::: AUSGEWÄHLTER TEXTAUSZUG :::
Umbaupläne für RAW-Gelände: Soziokultur in Geiselhaft?

Das RAW-Gelände in Friedrichshain wird gehörig umgekrempelt. Einige alteingesessene Locations werden verschwinden, andere erhalten bleiben.

Ein Schild auf dem RAW Gelände mit der Aufschrift: "Tonight Hip Hop Shut Down"

Die Vorentwürfe für das RAW-Gelände zeigen: Beliebte Kultureinrichtungen werden verschwinden Foto: dpa/Jörg Carstensen

BERLIN taz | Das RAW-Gelände, gelegen zwischen Revaler und Warschauer Straße in Friedrichshain, befindet sich immer noch im Coronaschlaf. Partytouristen und Drogendealer verirren sich hier nachts gerade nur vereinzelt zwischen den mit Graffiti zugebombten, halbverfallenen Gebäuden.

Derweil wird hinter den Kulissen daran gearbeitet, das weitläufige Areal gehörig umzukrempeln. Mit hoher Wahrscheinlichkeit wird hier in ein paar Jahren alles anders sein. Haubentaucher, Urban Spree, Suicide Club, alles wird verschwinden. Ein riesiges Areal wird neu bebaut und hauptsächlich mit Bürokomplexen zugepflastert werden.

Das langwierige Verfahren samt aufwändiger Bürgerbeteiligung, das seit nunmehr vier Jahren auslotet, was hier genau geschehen soll, geht langsam in seine entscheidende Phase. Vorentwürfe für einen Bebauungsplan, der demnächst erstellt werden soll, wurden nun im Club Astra – der ebenfalls verschwinden soll – präsentiert. Am Ende der Veranstaltung stand die Frage im Raum: Entsteht hier der nächste Mercedes-Benz-Platz oder doch ein „Anti-Mercedes-Benz-Platz“, wie es Florian Schmidt, der Baustadtrat von Friedrichshain-Kreuzberg, auf dem Podium versprach.

Das „soziokulturelle L“ sollte erhalten bleiben

Dass für die Neugestaltung des RAW-Geländes überhaupt ein so aufwändiges Dialogverfahren samt öffentlicher Präsentationen gewählt wurde, liegt daran, dass hier ein Knäuel unterschiedlichster Interessen entwirrt werden musste. Drei verschiedene Investoren teilen das über 70.000 Quadratmeter große Gelände – das entspricht rund zehn Fußballfeldern – unter sich auf.
:::
AUFGABEN =>
a. Übertragen Sie diesen Satz aus dem Artikel über das RAW-Gelände ins Englische: „Einige alteingesessene Locations werden verschwinden, andere erhalten bleiben.“
b. Knüpfen Sie an den Artikel über das RAW-Gelände an und führen Sie ihn im Anschluss an seinen letzten Satz weiter.
::: AUSZÜGE DER DATENSÄTZE :::
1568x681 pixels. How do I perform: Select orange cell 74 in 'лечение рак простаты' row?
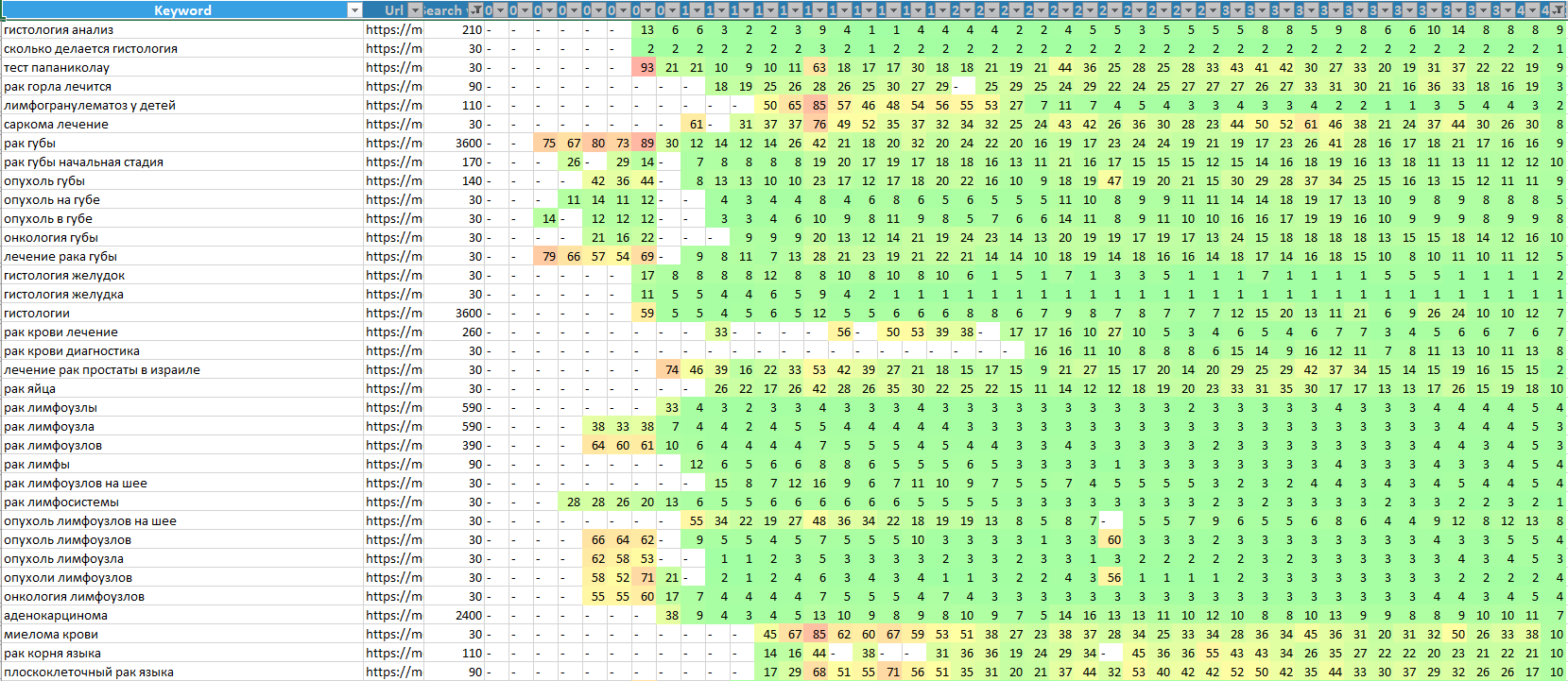pyautogui.click(x=671, y=369)
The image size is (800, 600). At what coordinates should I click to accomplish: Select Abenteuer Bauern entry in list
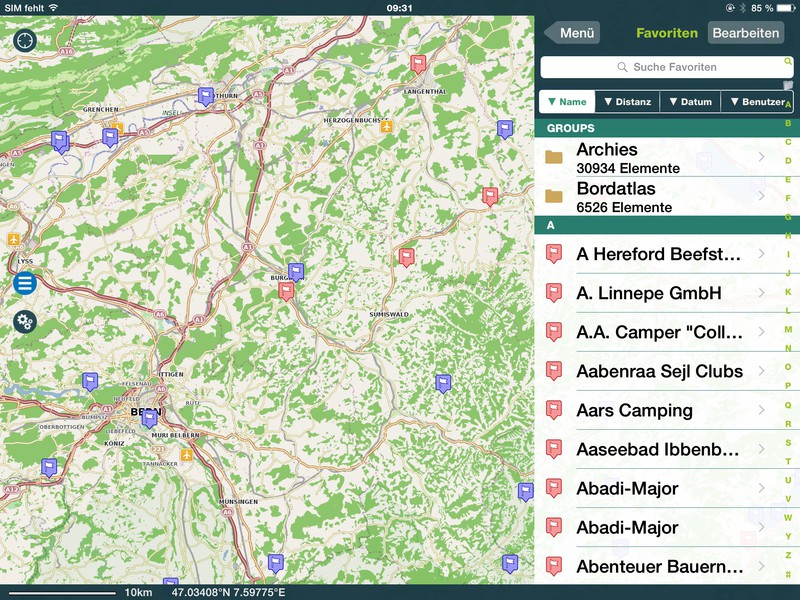(x=658, y=567)
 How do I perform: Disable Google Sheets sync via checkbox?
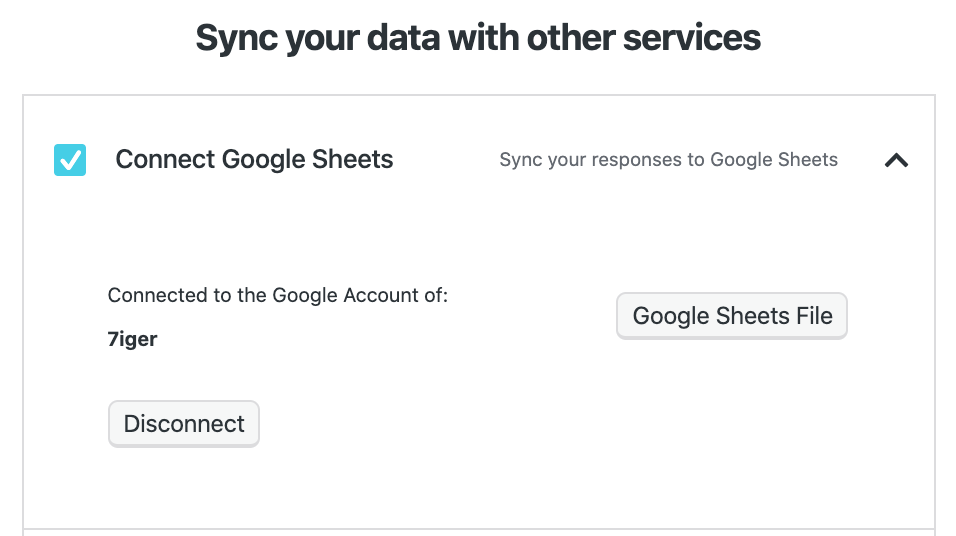coord(70,160)
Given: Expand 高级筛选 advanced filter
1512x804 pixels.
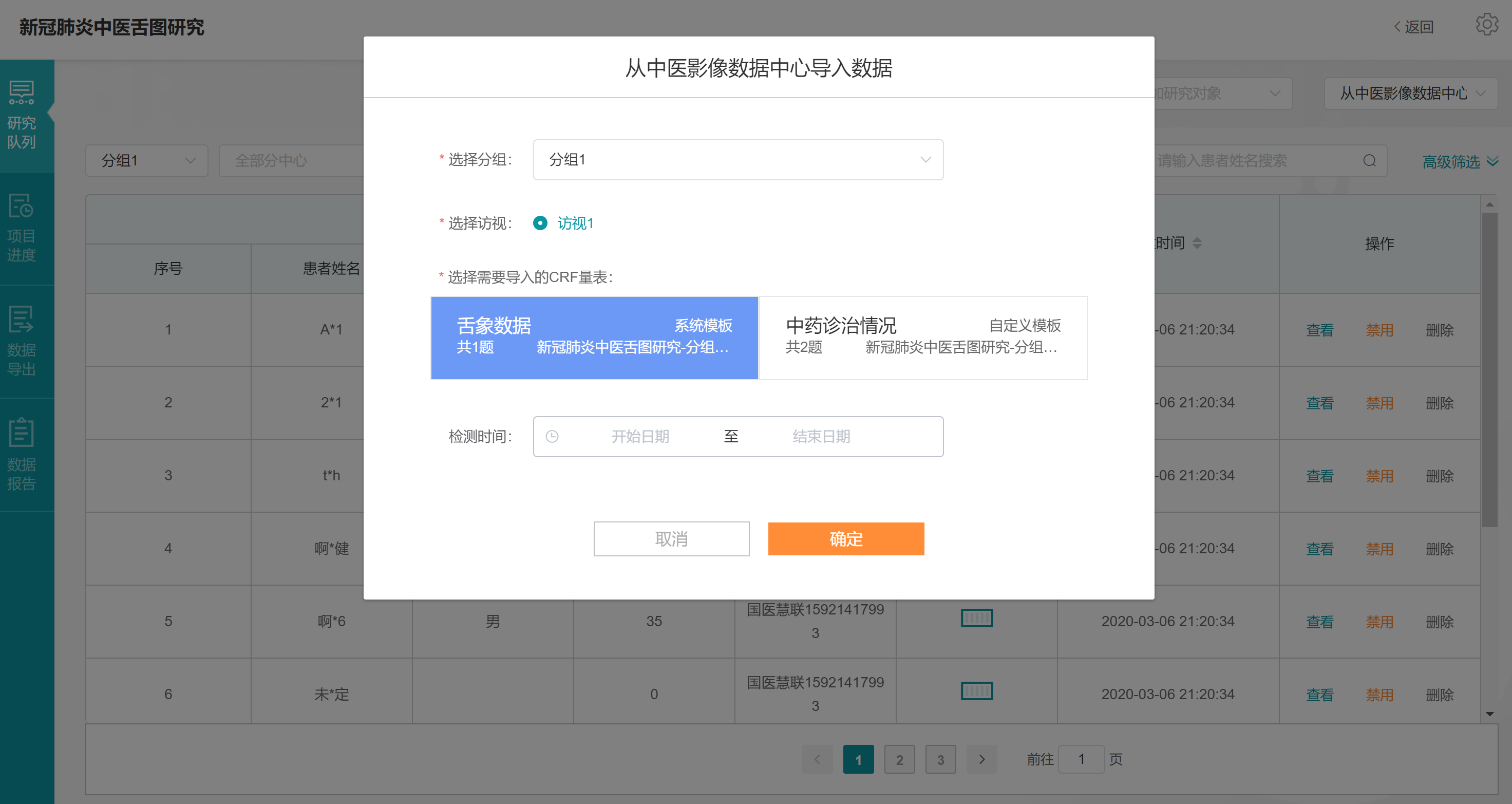Looking at the screenshot, I should (x=1459, y=161).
:::
LÖSUNGEN =>
a. Some long-established venues will disappear, while others will be preserved.

b.
Den weitaus größten Teil des ehemaligen Reichsbahnausbesserungswerkes besitzt die Göttinger Kurth-Immobilien und dort ist alles besonders kompliziert. Auf deren etwa 50.000 Quadratmeer Fläche befinden sich Kneipen wie das Schmutzige Hobby, eine Skate-Halle, ein Kletterturm, Der Kegel (ein Boulderclub), ein paar Ateliers.

Die Anordnung dieser Locations hat in der Draufsicht von oben die Form eines L, weswegen sie „soziokulturelles L“ genannt wird (siehe Grafik, hier in Blau). Und dieses L, das war Baustadtrat Florian Schmidt von Beginn der Verhandlungen mit Investor Kurth wichtig, soll erhalten bleiben.

Infografik: Infotext

Amazon-Tower kriegt Gesellschaft

So wurde ein Kuhhandel vereinbart: Die Locations, die sich innerhalb des L befinden, sollen mit Mietverträgen zu extrem vorteilhaften Konditionen und einer Laufzeit von 30 Jahren ausgestattet werden. Dafür darf die Kurth-Immobilien auf den anderen zwei Dritteln ihres Areals, die ihr noch bleiben, für die kommerzielle Nutzung bauen.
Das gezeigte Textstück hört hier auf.